- **WORK TO DO**: Copy each of the following rows verbatim, keeping every line of every row unchanged.

- **INPUT ROWS**:
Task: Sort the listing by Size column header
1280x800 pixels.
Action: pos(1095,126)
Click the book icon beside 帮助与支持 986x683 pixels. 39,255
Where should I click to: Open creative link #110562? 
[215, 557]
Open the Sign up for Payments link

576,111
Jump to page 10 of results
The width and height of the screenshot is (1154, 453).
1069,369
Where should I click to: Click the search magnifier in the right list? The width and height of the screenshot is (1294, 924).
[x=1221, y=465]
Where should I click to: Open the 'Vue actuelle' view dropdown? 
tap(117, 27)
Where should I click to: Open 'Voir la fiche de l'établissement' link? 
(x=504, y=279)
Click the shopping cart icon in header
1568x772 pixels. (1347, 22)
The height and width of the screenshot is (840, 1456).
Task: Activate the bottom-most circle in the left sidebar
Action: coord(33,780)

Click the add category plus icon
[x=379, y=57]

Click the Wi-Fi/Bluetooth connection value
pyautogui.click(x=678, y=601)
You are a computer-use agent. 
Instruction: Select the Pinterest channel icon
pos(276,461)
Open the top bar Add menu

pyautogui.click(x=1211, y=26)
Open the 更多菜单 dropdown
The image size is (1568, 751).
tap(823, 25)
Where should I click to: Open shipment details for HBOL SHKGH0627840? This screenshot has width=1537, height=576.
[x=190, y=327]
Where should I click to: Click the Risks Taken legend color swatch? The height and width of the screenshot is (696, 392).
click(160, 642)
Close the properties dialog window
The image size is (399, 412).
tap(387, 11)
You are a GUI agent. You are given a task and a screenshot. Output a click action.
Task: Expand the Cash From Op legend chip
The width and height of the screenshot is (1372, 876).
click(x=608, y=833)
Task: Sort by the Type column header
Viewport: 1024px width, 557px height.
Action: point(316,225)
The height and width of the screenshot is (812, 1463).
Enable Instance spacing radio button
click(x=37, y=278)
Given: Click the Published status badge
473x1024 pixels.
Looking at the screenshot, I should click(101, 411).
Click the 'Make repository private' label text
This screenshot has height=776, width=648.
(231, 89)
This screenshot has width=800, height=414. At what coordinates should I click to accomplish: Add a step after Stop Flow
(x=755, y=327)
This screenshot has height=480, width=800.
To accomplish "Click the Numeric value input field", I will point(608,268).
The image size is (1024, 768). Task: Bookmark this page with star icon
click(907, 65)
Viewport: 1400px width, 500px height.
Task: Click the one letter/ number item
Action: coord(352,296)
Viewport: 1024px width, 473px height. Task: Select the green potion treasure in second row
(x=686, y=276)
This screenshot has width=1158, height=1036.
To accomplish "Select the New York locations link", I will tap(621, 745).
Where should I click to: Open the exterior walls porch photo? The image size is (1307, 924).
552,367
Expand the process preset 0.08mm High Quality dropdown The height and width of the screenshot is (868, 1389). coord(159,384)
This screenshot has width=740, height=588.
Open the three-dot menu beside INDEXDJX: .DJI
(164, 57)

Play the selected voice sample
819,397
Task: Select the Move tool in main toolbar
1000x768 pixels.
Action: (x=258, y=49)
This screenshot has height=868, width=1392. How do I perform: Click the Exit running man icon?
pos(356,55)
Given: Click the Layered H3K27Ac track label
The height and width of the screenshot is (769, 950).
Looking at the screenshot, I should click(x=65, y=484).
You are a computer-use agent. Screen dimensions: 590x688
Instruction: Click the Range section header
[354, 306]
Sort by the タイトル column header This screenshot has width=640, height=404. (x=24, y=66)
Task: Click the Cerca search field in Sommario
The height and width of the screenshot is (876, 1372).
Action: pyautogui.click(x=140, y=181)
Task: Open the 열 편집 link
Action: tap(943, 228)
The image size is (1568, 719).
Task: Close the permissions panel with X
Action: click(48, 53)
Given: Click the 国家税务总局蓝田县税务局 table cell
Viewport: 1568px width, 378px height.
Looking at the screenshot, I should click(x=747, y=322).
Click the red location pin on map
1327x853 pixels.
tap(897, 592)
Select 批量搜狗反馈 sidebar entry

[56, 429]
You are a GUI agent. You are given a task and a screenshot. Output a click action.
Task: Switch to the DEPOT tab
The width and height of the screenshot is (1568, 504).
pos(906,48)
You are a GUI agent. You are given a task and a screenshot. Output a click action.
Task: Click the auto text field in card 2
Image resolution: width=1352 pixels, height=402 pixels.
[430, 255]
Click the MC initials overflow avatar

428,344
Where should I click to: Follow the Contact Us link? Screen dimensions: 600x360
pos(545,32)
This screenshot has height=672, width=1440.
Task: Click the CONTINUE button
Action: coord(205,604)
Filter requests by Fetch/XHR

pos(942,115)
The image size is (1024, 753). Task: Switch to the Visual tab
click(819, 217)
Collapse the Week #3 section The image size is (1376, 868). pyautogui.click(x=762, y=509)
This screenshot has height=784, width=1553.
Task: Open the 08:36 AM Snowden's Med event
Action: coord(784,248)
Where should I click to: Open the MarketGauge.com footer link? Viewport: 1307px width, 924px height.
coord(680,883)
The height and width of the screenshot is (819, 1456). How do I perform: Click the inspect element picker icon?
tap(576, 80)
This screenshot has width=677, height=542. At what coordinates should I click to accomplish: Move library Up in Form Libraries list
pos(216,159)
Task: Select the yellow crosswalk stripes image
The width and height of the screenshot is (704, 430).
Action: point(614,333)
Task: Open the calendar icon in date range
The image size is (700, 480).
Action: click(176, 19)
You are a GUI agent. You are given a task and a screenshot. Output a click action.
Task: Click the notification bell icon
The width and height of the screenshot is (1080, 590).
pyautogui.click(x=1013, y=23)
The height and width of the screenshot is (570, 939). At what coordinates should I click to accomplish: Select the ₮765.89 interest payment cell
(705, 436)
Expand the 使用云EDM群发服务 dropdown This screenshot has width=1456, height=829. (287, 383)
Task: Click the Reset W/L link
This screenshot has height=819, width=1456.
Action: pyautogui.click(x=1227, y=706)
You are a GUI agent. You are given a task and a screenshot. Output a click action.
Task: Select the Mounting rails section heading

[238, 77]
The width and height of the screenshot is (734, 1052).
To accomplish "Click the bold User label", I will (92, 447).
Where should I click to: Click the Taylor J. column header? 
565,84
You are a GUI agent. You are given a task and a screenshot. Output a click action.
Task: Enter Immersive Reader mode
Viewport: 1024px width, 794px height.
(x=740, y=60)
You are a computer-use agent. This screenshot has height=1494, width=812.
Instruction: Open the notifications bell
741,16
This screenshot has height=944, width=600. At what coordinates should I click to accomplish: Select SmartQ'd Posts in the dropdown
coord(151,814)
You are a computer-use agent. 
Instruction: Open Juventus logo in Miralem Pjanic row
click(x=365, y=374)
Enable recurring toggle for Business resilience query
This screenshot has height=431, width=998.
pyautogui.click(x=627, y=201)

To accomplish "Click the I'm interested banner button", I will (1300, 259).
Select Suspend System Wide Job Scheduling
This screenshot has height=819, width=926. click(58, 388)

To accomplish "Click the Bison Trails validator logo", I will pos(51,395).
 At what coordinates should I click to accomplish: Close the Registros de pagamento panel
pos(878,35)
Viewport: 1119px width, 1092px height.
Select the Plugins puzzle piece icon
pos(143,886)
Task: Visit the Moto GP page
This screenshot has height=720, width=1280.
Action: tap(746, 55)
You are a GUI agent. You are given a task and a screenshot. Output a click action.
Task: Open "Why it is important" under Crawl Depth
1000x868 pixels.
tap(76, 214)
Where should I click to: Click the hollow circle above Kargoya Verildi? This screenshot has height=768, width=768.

- **CORRECT ANSWER**:
Task: Sort the listing by Size column header
1280x800 pixels.
Action: pos(1095,126)
Click the book icon beside 帮助与支持 986x683 pixels. 39,255
Where should I click to: Open creative link #110562? 
[215, 557]
Open the Sign up for Payments link

576,111
Jump to page 10 of results
The width and height of the screenshot is (1154, 453).
1069,369
Where should I click to: Click the search magnifier in the right list? The width and height of the screenshot is (1294, 924).
[x=1221, y=465]
Where should I click to: Open the 'Vue actuelle' view dropdown? 
tap(117, 27)
Where should I click to: Open 'Voir la fiche de l'établissement' link? 
(x=504, y=279)
Click the shopping cart icon in header
1568x772 pixels. (1347, 22)
The height and width of the screenshot is (840, 1456).
Task: Activate the bottom-most circle in the left sidebar
Action: coord(33,780)

Click the add category plus icon
[x=379, y=57]

Click the Wi-Fi/Bluetooth connection value
pyautogui.click(x=678, y=601)
You are a computer-use agent. 
Instruction: Select the Pinterest channel icon
pos(276,461)
Open the top bar Add menu

pyautogui.click(x=1211, y=26)
Open the 更多菜单 dropdown
The image size is (1568, 751).
tap(823, 25)
Where should I click to: Open shipment details for HBOL SHKGH0627840? This screenshot has width=1537, height=576.
[x=190, y=327]
Where should I click to: Click the Risks Taken legend color swatch? The height and width of the screenshot is (696, 392).
click(160, 642)
Close the properties dialog window
The image size is (399, 412).
tap(387, 11)
You are a GUI agent. You are given a task and a screenshot. Output a click action.
Task: Expand the Cash From Op legend chip
The width and height of the screenshot is (1372, 876).
click(x=608, y=833)
Task: Sort by the Type column header
Viewport: 1024px width, 557px height.
Action: point(316,225)
The height and width of the screenshot is (812, 1463).
Enable Instance spacing radio button
click(x=37, y=278)
Given: Click the Published status badge
473x1024 pixels.
Looking at the screenshot, I should click(101, 411).
Click the 'Make repository private' label text
This screenshot has height=776, width=648.
(231, 89)
This screenshot has width=800, height=414. At what coordinates should I click to accomplish: Add a step after Stop Flow
(x=755, y=327)
This screenshot has height=480, width=800.
To accomplish "Click the Numeric value input field", I will point(608,268).
The image size is (1024, 768). Task: Bookmark this page with star icon
click(907, 65)
Viewport: 1400px width, 500px height.
Task: Click the one letter/ number item
Action: coord(352,296)
Viewport: 1024px width, 473px height. Task: Select the green potion treasure in second row
(x=686, y=276)
This screenshot has width=1158, height=1036.
To accomplish "Select the New York locations link", I will tap(621, 745).
Where should I click to: Open the exterior walls porch photo? The image size is (1307, 924).
552,367
Expand the process preset 0.08mm High Quality dropdown The height and width of the screenshot is (868, 1389). coord(159,384)
This screenshot has width=740, height=588.
Open the three-dot menu beside INDEXDJX: .DJI
(164, 57)

Play the selected voice sample
819,397
Task: Select the Move tool in main toolbar
1000x768 pixels.
Action: (x=258, y=49)
This screenshot has height=868, width=1392. How do I perform: Click the Exit running man icon?
pos(356,55)
Given: Click the Layered H3K27Ac track label
The height and width of the screenshot is (769, 950).
Looking at the screenshot, I should click(x=65, y=484).
You are a computer-use agent. Screen dimensions: 590x688
Instruction: Click the Range section header
[354, 306]
Sort by the タイトル column header This screenshot has width=640, height=404. (x=24, y=66)
Task: Click the Cerca search field in Sommario
The height and width of the screenshot is (876, 1372).
Action: pyautogui.click(x=140, y=181)
Task: Open the 열 편집 link
Action: tap(943, 228)
The image size is (1568, 719).
Task: Close the permissions panel with X
Action: click(48, 53)
Given: Click the 国家税务总局蓝田县税务局 table cell
Viewport: 1568px width, 378px height.
Looking at the screenshot, I should click(x=747, y=322).
Click the red location pin on map
1327x853 pixels.
tap(897, 592)
Select 批量搜狗反馈 sidebar entry

[56, 429]
You are a GUI agent. You are given a task and a screenshot. Output a click action.
Task: Switch to the DEPOT tab
The width and height of the screenshot is (1568, 504).
pos(906,48)
You are a GUI agent. You are given a task and a screenshot. Output a click action.
Task: Click the auto text field in card 2
Image resolution: width=1352 pixels, height=402 pixels.
[430, 255]
Click the MC initials overflow avatar

428,344
Where should I click to: Follow the Contact Us link? Screen dimensions: 600x360
pos(545,32)
This screenshot has height=672, width=1440.
Task: Click the CONTINUE button
Action: coord(205,604)
Filter requests by Fetch/XHR

pos(942,115)
The image size is (1024, 753). Task: Switch to the Visual tab
click(819, 217)
Collapse the Week #3 section The image size is (1376, 868). pyautogui.click(x=762, y=509)
This screenshot has height=784, width=1553.
Task: Open the 08:36 AM Snowden's Med event
Action: coord(784,248)
Where should I click to: Open the MarketGauge.com footer link? Viewport: 1307px width, 924px height.
coord(680,883)
The height and width of the screenshot is (819, 1456). How do I perform: Click the inspect element picker icon?
tap(576, 80)
This screenshot has width=677, height=542. At what coordinates should I click to accomplish: Move library Up in Form Libraries list
pos(216,159)
Task: Select the yellow crosswalk stripes image
The width and height of the screenshot is (704, 430).
Action: point(614,333)
Task: Open the calendar icon in date range
The image size is (700, 480).
Action: click(176, 19)
You are a GUI agent. You are given a task and a screenshot. Output a click action.
Task: Click the notification bell icon
The width and height of the screenshot is (1080, 590).
pyautogui.click(x=1013, y=23)
The height and width of the screenshot is (570, 939). At what coordinates should I click to accomplish: Select the ₮765.89 interest payment cell
(705, 436)
Expand the 使用云EDM群发服务 dropdown This screenshot has width=1456, height=829. (287, 383)
Task: Click the Reset W/L link
This screenshot has height=819, width=1456.
Action: pyautogui.click(x=1227, y=706)
You are a GUI agent. You are given a task and a screenshot. Output a click action.
Task: Select the Mounting rails section heading

[238, 77]
The width and height of the screenshot is (734, 1052).
To accomplish "Click the bold User label", I will (92, 447).
Where should I click to: Click the Taylor J. column header? 
565,84
You are a GUI agent. You are given a task and a screenshot. Output a click action.
Task: Enter Immersive Reader mode
Viewport: 1024px width, 794px height.
(x=740, y=60)
You are a computer-use agent. This screenshot has height=1494, width=812.
Instruction: Open the notifications bell
741,16
This screenshot has height=944, width=600. At what coordinates should I click to accomplish: Select SmartQ'd Posts in the dropdown
coord(151,814)
You are a computer-use agent. 
Instruction: Open Juventus logo in Miralem Pjanic row
click(x=365, y=374)
Enable recurring toggle for Business resilience query
This screenshot has height=431, width=998.
pyautogui.click(x=627, y=201)

To accomplish "Click the I'm interested banner button", I will (1300, 259).
Select Suspend System Wide Job Scheduling
This screenshot has height=819, width=926. click(58, 388)

To accomplish "Click the Bison Trails validator logo", I will pos(51,395).
 At what coordinates should I click to accomplish: Close the Registros de pagamento panel
pos(878,35)
Viewport: 1119px width, 1092px height.
Select the Plugins puzzle piece icon
pos(143,886)
Task: Visit the Moto GP page
This screenshot has height=720, width=1280.
Action: tap(746, 55)
You are a GUI agent. You are given a task and a screenshot. Output a click action.
Task: Open "Why it is important" under Crawl Depth
1000x868 pixels.
tap(76, 214)
Where should I click to: Click the hollow circle above Kargoya Verildi? This screenshot has height=768, width=768.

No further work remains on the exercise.